At the time of startup, the inert gas is sent to the CDQ main body 1 by driving the steam turbine 16 by supplying steam from the steam supply source 18 and rotating the circulation blower 5 to exchange heat with the red hot coater. The inert gas thus exhausted is discharged from the CDQ main unit 1, passes through the exhaust duct 3, is introduced into the poiler 4, is cooled by heat exchange, and is passed through the circulating ducts 6 and 7 by the circulating duct 5 to the CDQ main unit 1. be introduced. Figure 2 is a graph showing the relationship between the temperature rise of the inert gas and time. As the inert gas circulates through the inert gas circulation path by the circulation process, the temperature of the inert gas rises, and the steam temperature also rises with time, as shown by the Darraf in Figure 2. When the temperature of the inert gas reaches about 800 ° C, the heat transfer tube 8 2003/008502 The temperature of the generated steam rises, and the amount of steam required for the steam turbine 16 and the power generation equipment 14 is generated. At this point, the switching valve 21 and the shutoff valve 22 of the steam pipe 13 are opened, the dissipation valve 23 is closed, and the on-off valve 19 of the steam supply pipe 20 is closed. The steam flows through the pipe 13 to the power generation equipment 14, and partly drives the steam turbine 16 through the pipe pipe 17, and rotates the circulation pump 5 to circulate the inert gas. Industrial applicability

Since a single circulation pump is used during startup and during normal operation after completion of startup, a dedicated circulation blower for startup is not required, and the equipment is simplified compared to the past.

Claims

The scope of the claims

1. Exchanging heat between the glowing status charged in the main body of the CDQ and the inert gas introduced from below the main body of the CDQ, recovering the sensible heat of the inert gas after the heat exchange with the boiler, The inert gas cooled by the sensible heat recovery of the boiler is again introduced into the main body of the CDQ by the circulation blower and circulated.

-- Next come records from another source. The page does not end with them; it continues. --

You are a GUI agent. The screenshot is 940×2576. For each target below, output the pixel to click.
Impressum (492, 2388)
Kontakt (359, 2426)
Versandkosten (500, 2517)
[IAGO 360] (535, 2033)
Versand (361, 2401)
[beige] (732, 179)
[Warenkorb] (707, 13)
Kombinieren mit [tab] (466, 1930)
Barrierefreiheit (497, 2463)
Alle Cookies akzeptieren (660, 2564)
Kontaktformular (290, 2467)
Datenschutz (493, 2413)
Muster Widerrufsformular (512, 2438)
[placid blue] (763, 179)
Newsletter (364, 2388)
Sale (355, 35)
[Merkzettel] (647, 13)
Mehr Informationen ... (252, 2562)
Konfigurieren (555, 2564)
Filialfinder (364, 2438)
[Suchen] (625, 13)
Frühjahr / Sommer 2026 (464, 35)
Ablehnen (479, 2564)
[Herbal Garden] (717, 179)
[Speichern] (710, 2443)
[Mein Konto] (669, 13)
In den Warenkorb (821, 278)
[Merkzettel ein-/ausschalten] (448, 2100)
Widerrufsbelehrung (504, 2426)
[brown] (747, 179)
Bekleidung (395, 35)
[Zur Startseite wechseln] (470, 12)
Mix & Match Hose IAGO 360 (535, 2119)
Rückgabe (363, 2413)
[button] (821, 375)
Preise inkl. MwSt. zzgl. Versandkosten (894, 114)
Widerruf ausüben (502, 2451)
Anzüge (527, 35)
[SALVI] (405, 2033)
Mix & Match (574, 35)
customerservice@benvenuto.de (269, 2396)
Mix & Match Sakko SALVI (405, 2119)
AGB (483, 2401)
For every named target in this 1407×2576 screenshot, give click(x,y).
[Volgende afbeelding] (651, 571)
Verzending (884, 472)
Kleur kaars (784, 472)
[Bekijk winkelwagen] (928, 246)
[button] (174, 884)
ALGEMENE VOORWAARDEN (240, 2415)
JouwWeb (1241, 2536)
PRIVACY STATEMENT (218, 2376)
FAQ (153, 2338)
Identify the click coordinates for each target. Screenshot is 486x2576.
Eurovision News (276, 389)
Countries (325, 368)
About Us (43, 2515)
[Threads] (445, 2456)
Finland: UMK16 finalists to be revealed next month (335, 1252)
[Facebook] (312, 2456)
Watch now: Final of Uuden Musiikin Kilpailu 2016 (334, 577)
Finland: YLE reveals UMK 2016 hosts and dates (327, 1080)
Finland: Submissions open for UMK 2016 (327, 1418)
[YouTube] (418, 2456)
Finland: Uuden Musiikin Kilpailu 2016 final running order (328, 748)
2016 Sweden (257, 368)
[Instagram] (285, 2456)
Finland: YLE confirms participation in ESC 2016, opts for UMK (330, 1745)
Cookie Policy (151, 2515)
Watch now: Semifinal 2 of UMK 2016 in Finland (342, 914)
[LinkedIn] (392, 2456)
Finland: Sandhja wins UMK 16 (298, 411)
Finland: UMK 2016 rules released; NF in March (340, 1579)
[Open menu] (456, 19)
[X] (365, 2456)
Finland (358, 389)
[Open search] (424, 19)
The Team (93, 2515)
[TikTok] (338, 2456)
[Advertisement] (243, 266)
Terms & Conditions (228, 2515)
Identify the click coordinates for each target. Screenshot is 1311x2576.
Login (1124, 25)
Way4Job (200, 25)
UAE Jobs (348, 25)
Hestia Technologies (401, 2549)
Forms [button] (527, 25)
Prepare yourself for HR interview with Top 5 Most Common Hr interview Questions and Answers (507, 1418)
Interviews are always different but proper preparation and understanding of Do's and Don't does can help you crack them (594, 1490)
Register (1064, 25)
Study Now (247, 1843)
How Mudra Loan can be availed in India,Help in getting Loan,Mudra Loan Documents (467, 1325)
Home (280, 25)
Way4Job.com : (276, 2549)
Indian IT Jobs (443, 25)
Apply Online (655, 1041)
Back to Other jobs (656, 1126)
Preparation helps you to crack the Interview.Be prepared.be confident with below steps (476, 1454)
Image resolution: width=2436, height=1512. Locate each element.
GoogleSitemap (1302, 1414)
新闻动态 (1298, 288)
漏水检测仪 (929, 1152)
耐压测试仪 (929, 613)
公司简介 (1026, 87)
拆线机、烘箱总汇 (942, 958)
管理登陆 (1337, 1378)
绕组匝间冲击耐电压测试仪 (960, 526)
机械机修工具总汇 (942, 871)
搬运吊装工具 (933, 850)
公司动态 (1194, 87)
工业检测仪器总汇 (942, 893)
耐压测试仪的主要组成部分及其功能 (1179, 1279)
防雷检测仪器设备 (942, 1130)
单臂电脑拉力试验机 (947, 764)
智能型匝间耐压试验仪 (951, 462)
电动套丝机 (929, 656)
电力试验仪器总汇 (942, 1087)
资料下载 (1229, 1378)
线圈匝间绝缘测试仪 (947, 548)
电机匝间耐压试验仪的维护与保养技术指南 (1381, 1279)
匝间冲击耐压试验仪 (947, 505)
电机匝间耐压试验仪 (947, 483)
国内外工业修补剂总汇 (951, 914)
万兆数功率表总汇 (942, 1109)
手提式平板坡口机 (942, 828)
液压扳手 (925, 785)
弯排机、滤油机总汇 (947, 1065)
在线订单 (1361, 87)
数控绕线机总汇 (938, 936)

The driving source for driving the circulating blower was steam, and when the CDQ was started, steam was introduced from a separately provided steam supply source, and after the completion of the CDQ startup, the steam was branched from the steam pipe from the boiler. A circulation method for CDQ, which is introduced through a pipe.

2. Exchanging heat between the glowing status charged in the main body of the CDQ and the inert gas introduced from below the main body of the CDQ, recovering the sensible heat of the inert gas after the heat exchange with the boiler, The inert gas cooled by the sensible heat recovery of the boiler is again introduced into the main body of the CDQ by the circulation program and circulated.

A bypass pipe for supplying steam to a steam turbine for driving a circulation pump is branched from a steam pipe from the poiler, and a steam supply pipe for supplying steam from a separately provided steam supply source is connected to the steam pipe. CDQ's circulation ventilation system.